DELAND, Fla. — As Spectrum News 13 continues to cover Tuesday's devastating school shooting is Texas, state and federal policies that are supposed to Florida protect schools have also come to the forefront.

Florida House Bill 1421 is aimed at addressing school safety and student mental health, but at least one education professor says more needs to be done.

What You Need To Know

  • Florida House Bill 1421 addresses school safety and student mental health

  • It requires, among other things, that law enforcement participate in assailant emergency drills in schools

  • Every Florida legislator voted to pass the bill

  • If signed into law, it will go into effect July 1, 2023

Dr. Rajni Shankar-Brown is a professor and endowed chair of social justice education at Stetson University in DeLand. She is teaching future educators before they ever get into the classroom.
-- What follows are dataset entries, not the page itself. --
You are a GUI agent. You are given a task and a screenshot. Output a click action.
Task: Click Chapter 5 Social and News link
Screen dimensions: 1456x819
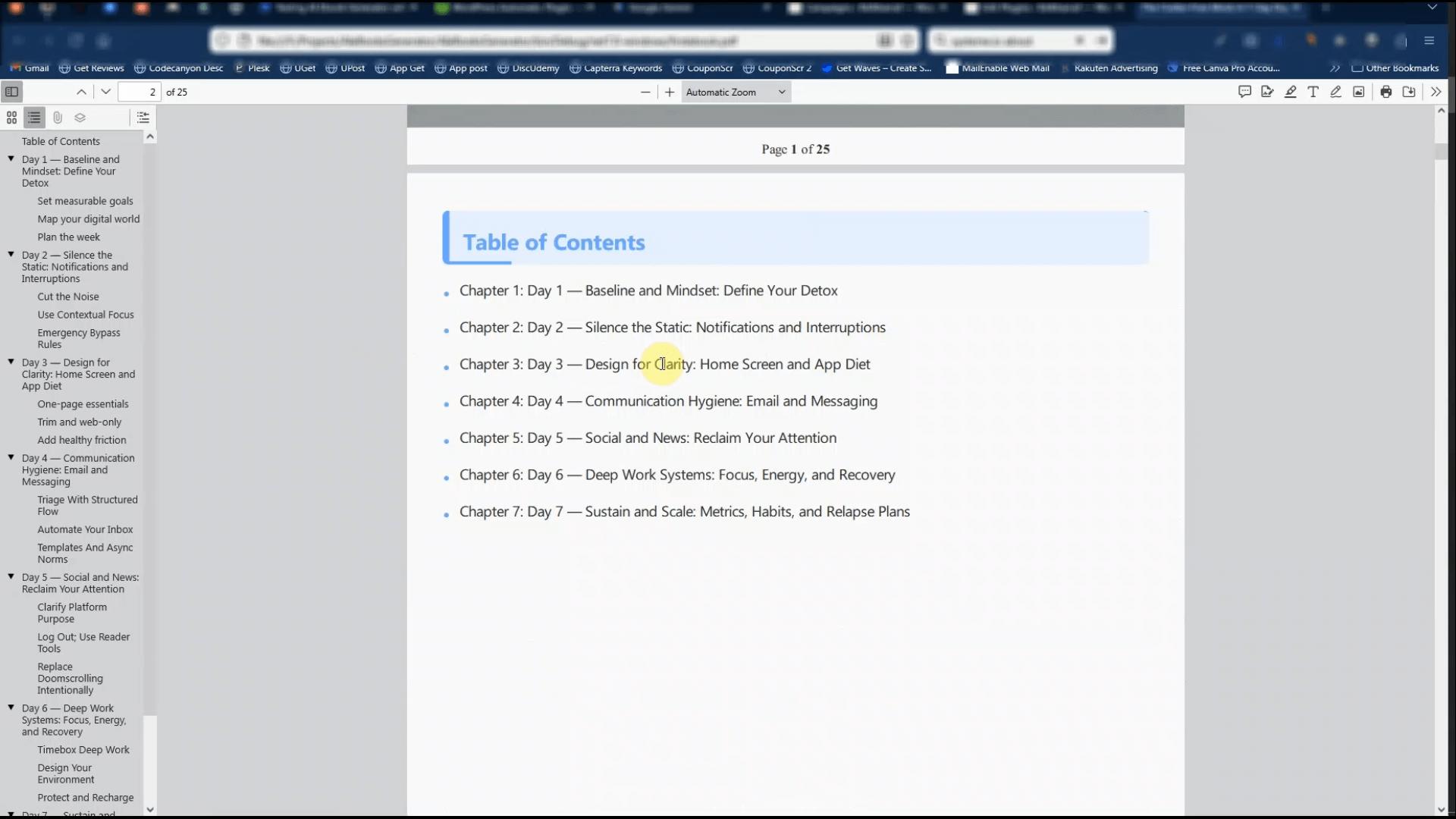click(648, 438)
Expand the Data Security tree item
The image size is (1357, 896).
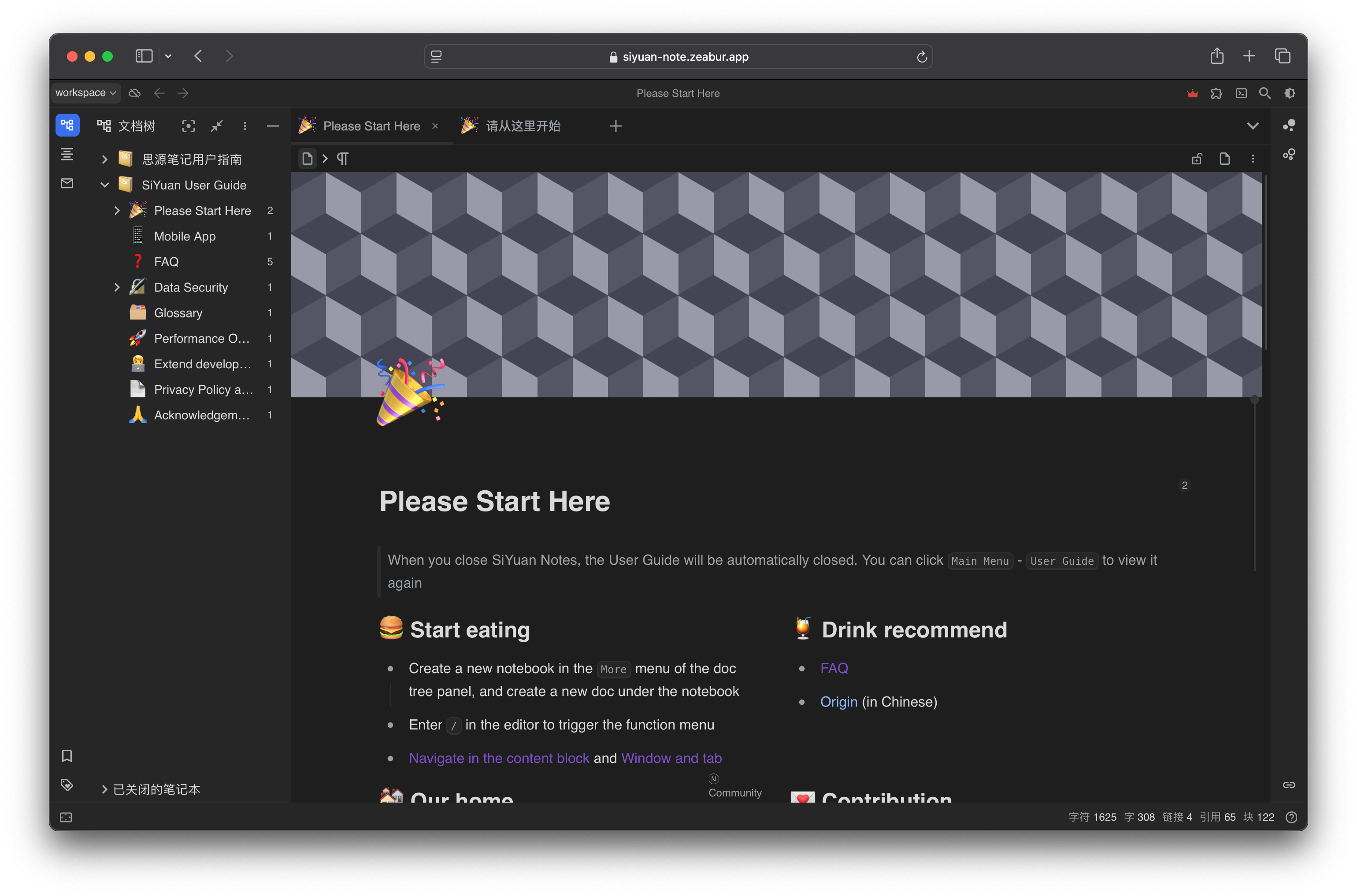[x=117, y=287]
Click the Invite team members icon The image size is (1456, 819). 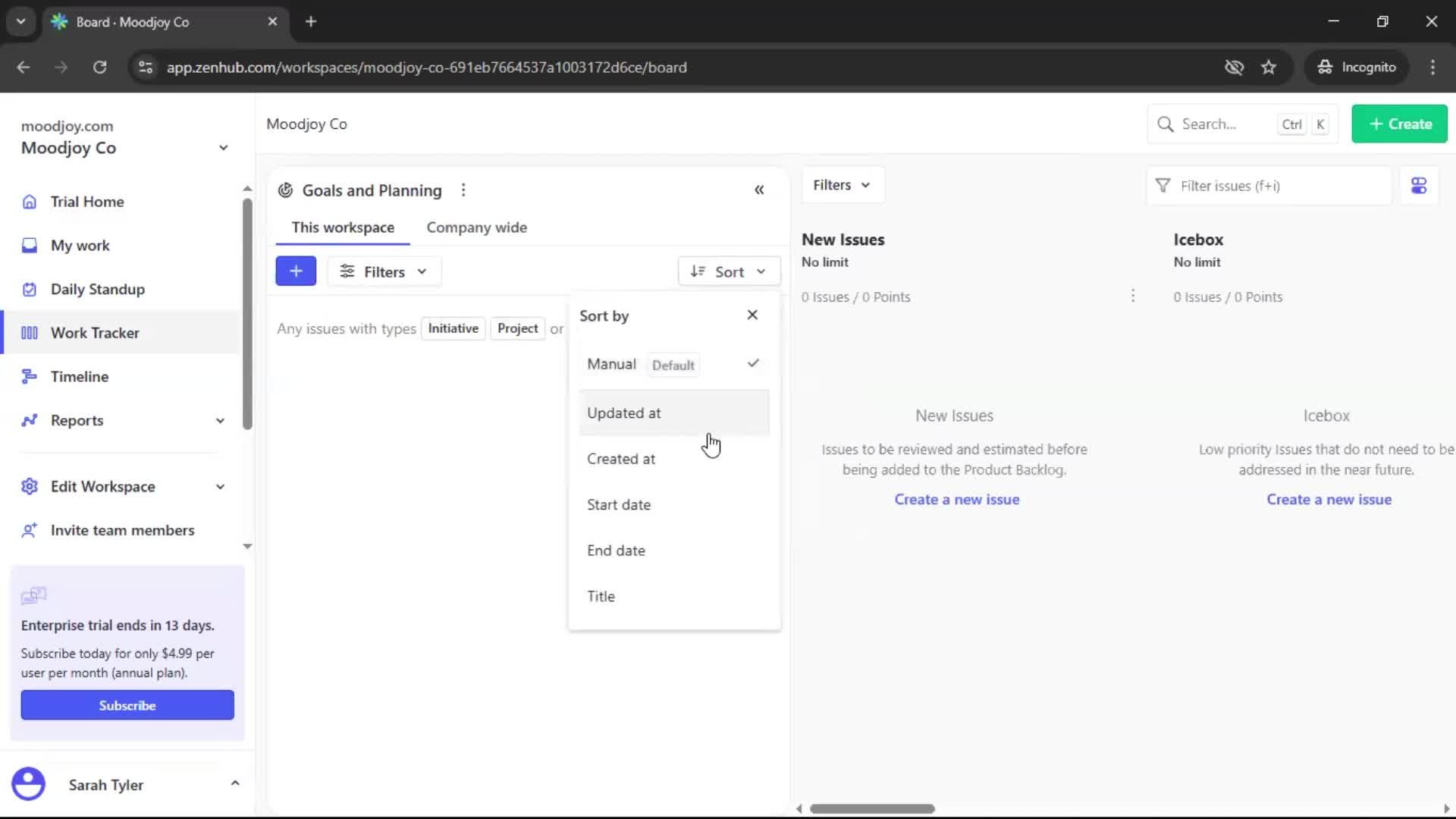point(29,530)
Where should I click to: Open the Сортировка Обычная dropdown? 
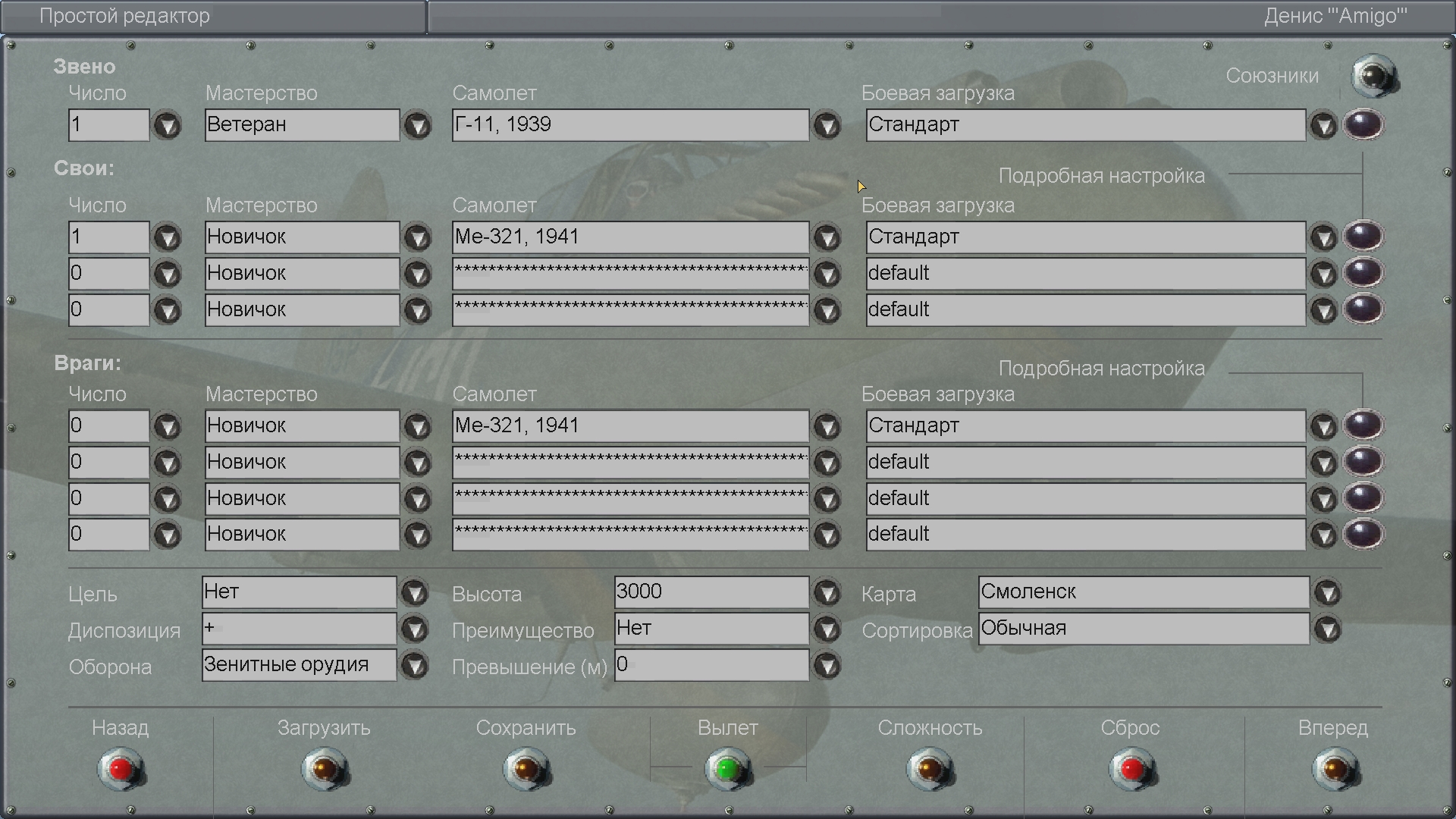(1327, 629)
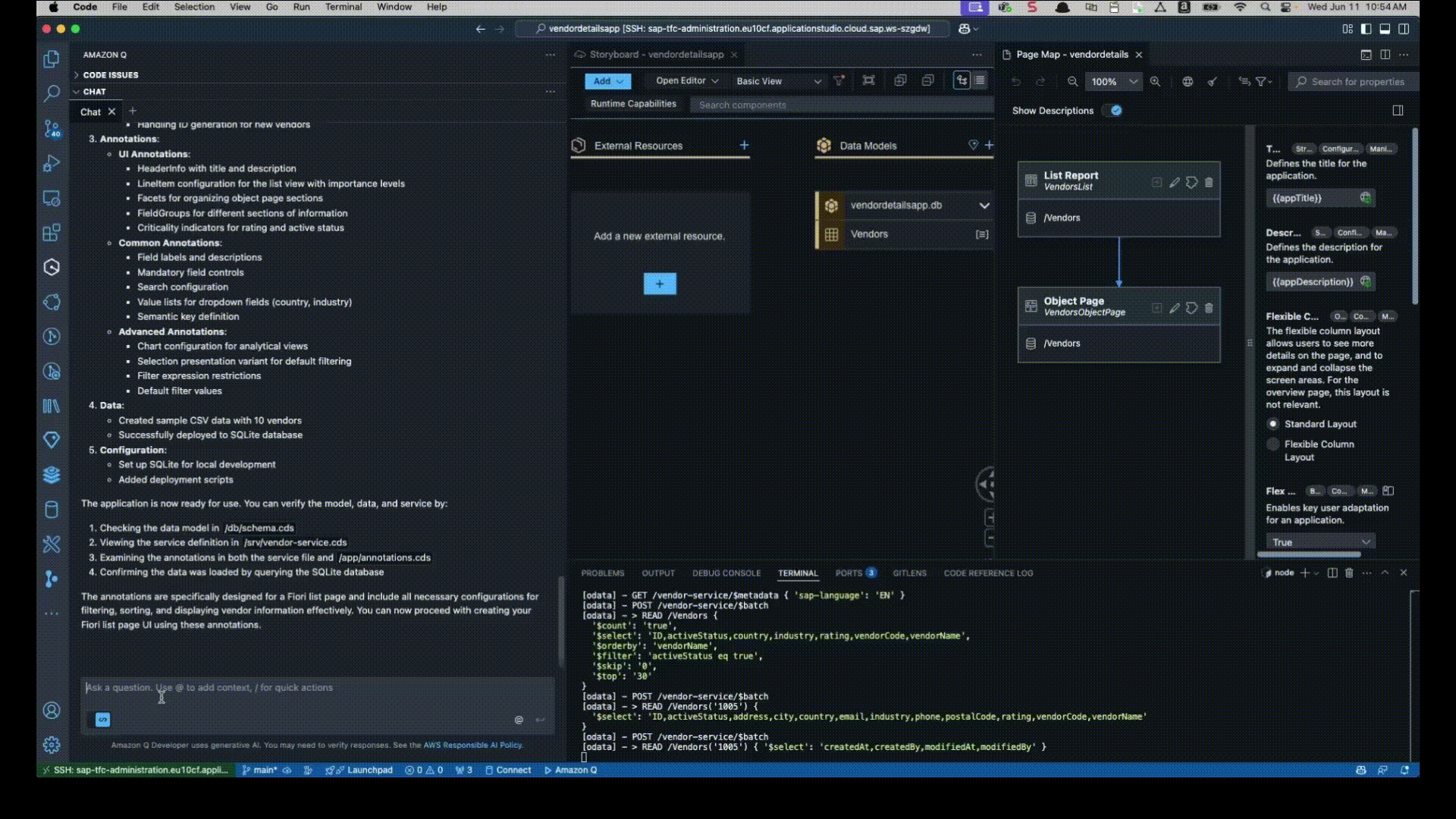This screenshot has height=819, width=1456.
Task: Open the Terminal menu in menu bar
Action: point(343,7)

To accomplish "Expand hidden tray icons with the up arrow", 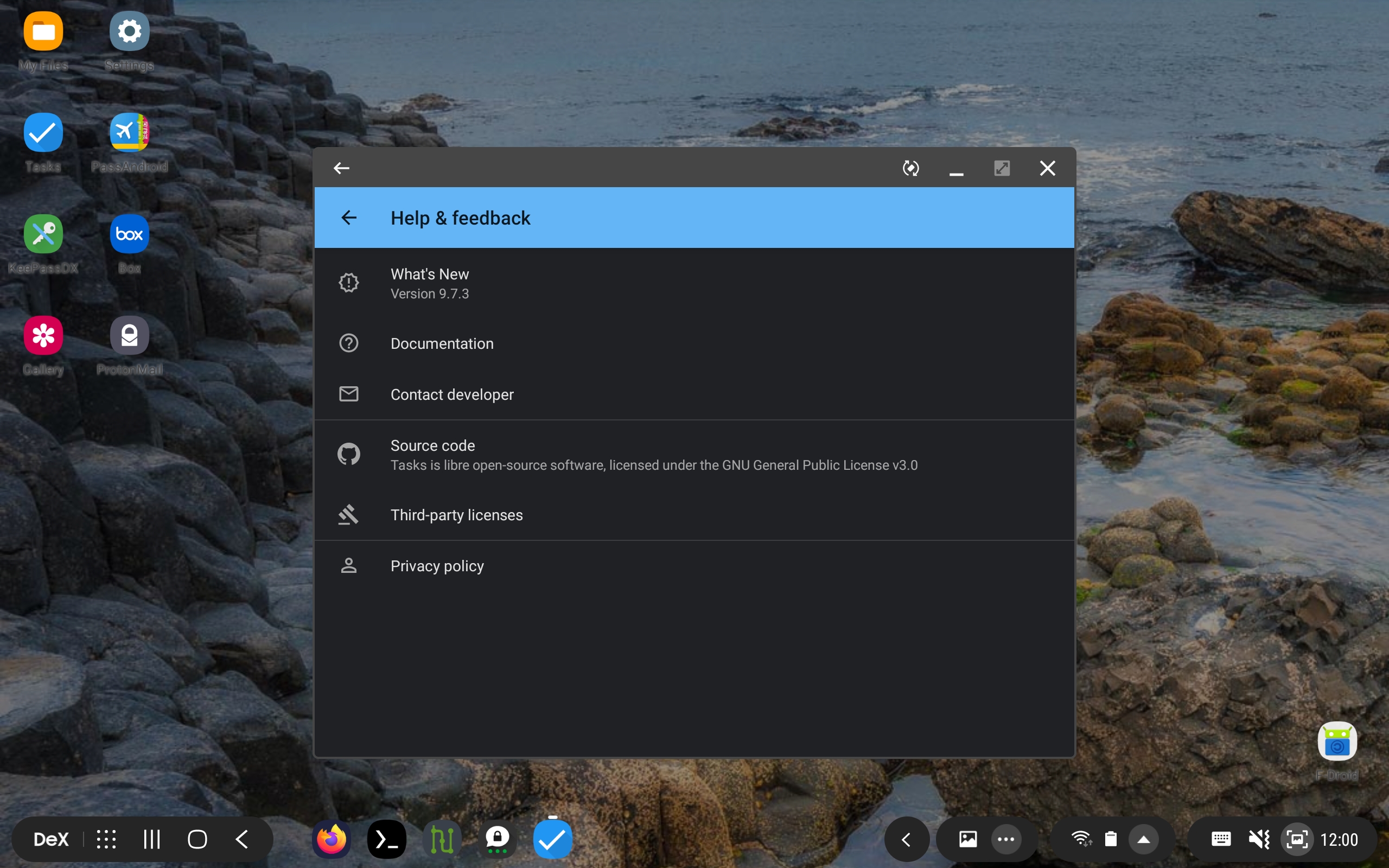I will point(1145,839).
"I really became a teacher to instill hope and be part of the change that is needed in our world," she said. "For me, teaching is an embodiment of hope."

In times where many educators may feel unsettled with another mass shooting in a school, she reminds her students looking to go into education to hold their head up high.

"I think there’s so much hope when we look at the goodness of people, and there’s still goodness and we can never lose sight of that, even in the midst of pain," Shankar-Brown said. 

Florida House Bill 1421 will require that law enforcement takes part in assailant emergency drills in schools. It will also require the Department of Education to release an annual school safety report, and require 80% of school personnel to be trained in youth mental health awareness.

Officials say the goal of the bill is to address transparency around school safety and security, while also touching on student's mental health. While Shankar-Brown said it is necessary, she doesn’t think it will solve the larger issue of mass shootings in schools.

"This is just a step," she said. "There’s a lot more work that has to be done. It’s not just about training teachers and school administrators about safety. That’s vital and important, of course, but it’s more than that."

Shankar-Brown said she hopes the public and lawmakers can make real changes to address gun violence so mass shootings in schools never happen again.

"We cannot lose sight of how imperative it is that we work on the systemic and structural change to prevent this from happening again," she said.

The bipartisan bill is expected to be signed into law, at which point it will go into effect July 1, 2023.